Problem to work on: Where does "Switch" appear in the data? Return each line that holds it.

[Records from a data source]
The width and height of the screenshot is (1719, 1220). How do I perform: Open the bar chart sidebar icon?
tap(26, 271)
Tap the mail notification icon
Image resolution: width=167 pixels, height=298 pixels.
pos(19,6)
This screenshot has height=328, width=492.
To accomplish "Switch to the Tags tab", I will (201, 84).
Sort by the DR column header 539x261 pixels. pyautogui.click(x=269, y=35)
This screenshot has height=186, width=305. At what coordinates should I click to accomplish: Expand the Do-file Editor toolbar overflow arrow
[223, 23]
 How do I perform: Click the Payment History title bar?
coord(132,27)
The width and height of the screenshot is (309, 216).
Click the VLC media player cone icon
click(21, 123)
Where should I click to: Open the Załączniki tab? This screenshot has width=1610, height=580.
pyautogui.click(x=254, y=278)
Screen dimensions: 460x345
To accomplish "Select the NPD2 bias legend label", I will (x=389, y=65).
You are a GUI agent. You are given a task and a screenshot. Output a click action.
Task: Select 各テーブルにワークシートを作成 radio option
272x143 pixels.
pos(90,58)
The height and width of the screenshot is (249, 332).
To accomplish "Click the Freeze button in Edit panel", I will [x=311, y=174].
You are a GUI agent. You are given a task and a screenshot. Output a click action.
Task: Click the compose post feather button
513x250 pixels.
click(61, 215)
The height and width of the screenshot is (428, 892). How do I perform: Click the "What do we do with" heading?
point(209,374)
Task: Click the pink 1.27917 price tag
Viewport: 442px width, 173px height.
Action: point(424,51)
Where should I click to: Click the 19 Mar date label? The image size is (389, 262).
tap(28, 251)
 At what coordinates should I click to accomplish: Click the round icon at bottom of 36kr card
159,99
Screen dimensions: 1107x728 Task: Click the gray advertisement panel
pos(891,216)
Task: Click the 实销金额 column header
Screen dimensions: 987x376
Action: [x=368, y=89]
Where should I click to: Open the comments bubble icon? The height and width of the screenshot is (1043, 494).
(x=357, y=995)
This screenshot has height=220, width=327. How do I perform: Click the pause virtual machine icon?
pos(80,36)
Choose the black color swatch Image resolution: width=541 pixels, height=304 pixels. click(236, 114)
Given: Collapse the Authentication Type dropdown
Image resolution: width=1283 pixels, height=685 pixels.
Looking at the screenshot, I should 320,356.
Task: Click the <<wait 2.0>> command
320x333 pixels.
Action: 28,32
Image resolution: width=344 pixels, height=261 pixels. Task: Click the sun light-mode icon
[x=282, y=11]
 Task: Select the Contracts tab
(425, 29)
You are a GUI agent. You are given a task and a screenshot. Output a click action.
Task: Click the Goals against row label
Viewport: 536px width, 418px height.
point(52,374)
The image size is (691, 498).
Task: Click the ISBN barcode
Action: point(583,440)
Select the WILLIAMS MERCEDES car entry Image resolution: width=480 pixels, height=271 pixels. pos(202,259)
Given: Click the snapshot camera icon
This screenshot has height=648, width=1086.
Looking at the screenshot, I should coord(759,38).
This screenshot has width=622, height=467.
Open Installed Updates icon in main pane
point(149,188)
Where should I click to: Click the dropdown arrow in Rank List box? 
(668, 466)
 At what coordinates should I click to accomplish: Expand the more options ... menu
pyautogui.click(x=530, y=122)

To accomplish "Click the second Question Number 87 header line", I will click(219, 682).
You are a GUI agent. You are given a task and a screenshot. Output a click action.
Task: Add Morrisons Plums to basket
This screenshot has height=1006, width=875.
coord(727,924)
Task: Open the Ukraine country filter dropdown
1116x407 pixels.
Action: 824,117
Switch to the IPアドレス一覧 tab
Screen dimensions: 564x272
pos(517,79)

Answer section:
To accomplish "Switch to the Tags tab", I will (201, 84).
Switch to the IPアドレス一覧 tab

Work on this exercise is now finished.